= Task description =
From the article on US-China trade talks:
1. What is the approximate value of the remaining Chinese imports targeted by the ordered tariff increase?
2. What rate were the duties on $200 billion worth of Chinese imports raised to?
3. In which city did Liu say the two sides would meet again?

= Document excerpt =
* START *

Talks would continue to resolve the row — Beijing

By AFP - May 11,2019 - Last updated at May 11,2019

Members of the Chinese delegation leave the US trade representative offices in Washington, DC, on Friday (AFP photo)

WASHINGTON — US President Donald Trump cranked up the heat in a trade battle with China on Friday, ordering a tariff hike on almost all remaining imports from the world’s second-biggest economy, but Beijing said talks would continue to resolve the row.

After Tweeting that two days of trade talks in Washington had been “candid and constructive”, the businessman-turned-politician changed tack and followed through on a threat he had been making for months.

“The president... ordered us to begin the process of raising tariffs on essentially all remaining imports from China, which are valued at approximately $300 billion,” US Trade Representative Robert Lighthizer said in a statement.

The move came less than 24 hours after Washington increased punitive duties on $200 billion worth of Chinese imports, raising them to 25 per cent from 10 per cent, days after the Trump administration accused Beijing of reneging on its commitments.

Details on the process for public notice and comment will be posted on Monday, ahead of a final decision on the new tariffs, Lighthizer said. They were not expected to go into effect for several months.

China’s top trade negotiator, Vice Premier Liu He, had warned earlier that Beijing “must respond” to any US tariffs.

The developments came as two days of talks to resolve the trade battle ended on Friday with no deal, but no immediate breakdown either, offering a glimmer of hope that Washington and Beijing could find a way to avert damage to the global economy.

“Over the course of the past two days, the United States and China have held candid and constructive conversations on the status of the trade relationship between both countries,” Trump Tweeted. 

“The relationship between President Xi [Jinping] and myself remains a very strong one, and conversations into the future will continue.”

The tariffs on China “may or may not be removed depending on what happens with respect to future negotiations!”

 

Three disagreements 

 

Liu told reporters the talks had been “productive” and said the two sides would meet again in Beijing at an unspecified date, but he warned that China would make no concessions on “important principles”.

“Negotiations have not broken down, but rather on the contrary, this is only a normal twist in the negotiations between the two countries, it is inevitable,” Liu said.

* END *

= Collected data =
* START *

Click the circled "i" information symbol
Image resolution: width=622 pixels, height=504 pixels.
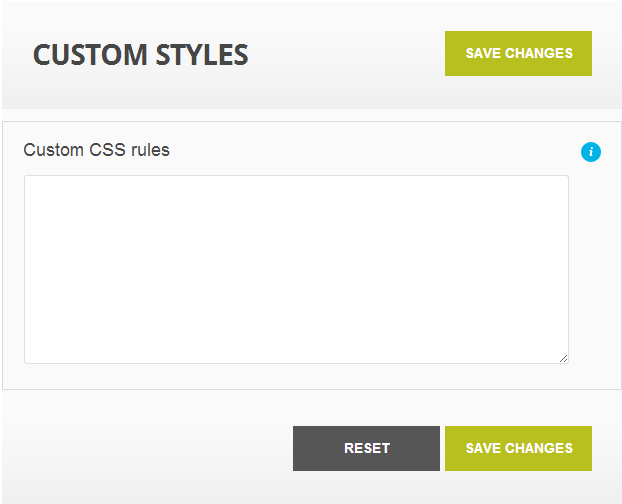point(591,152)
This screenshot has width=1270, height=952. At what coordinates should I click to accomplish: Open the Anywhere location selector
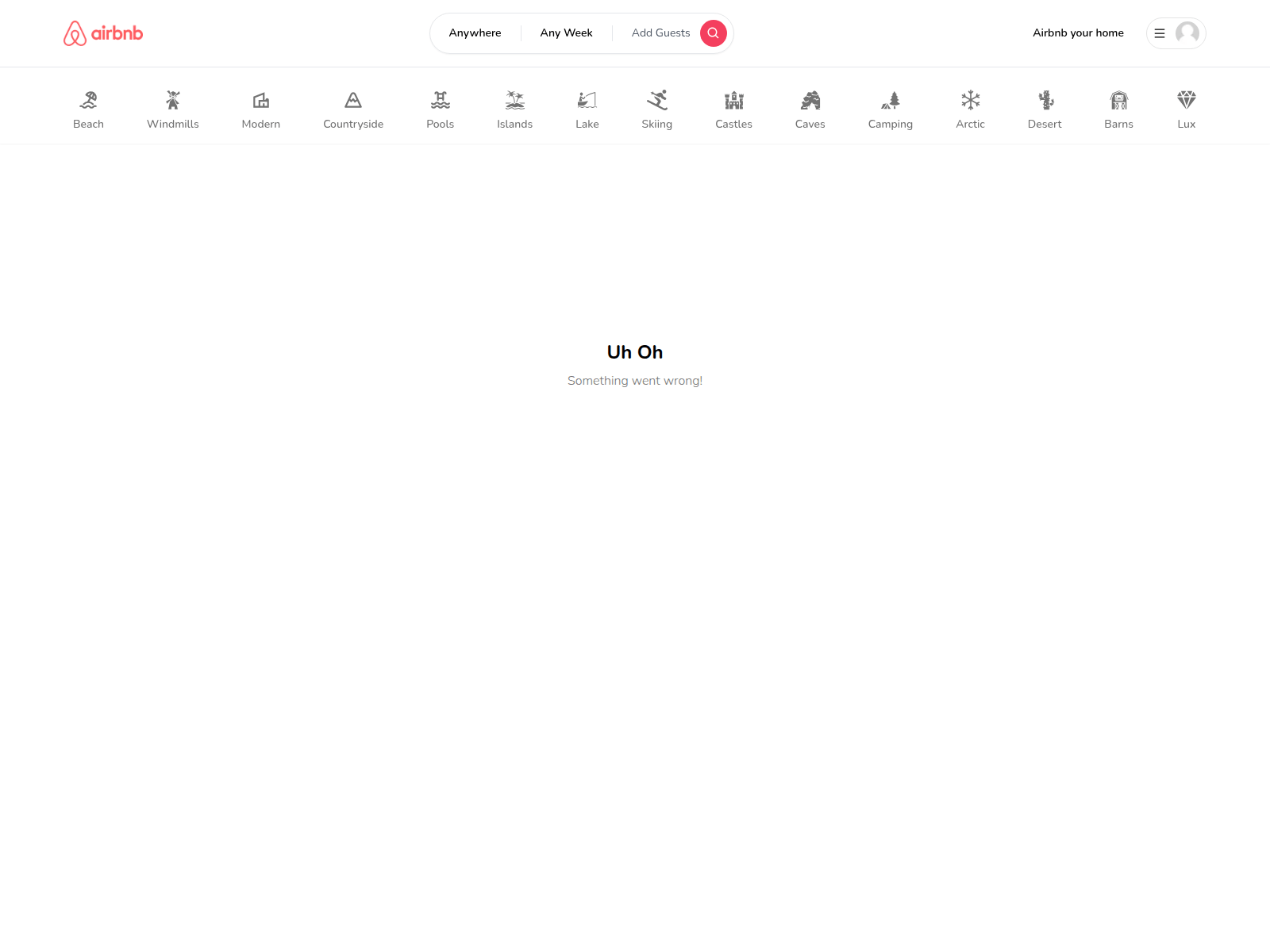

* END *

= Exercise answer =
1. Approximately $300 billion
2. 25 percent (up from 10 percent)
3. Beijing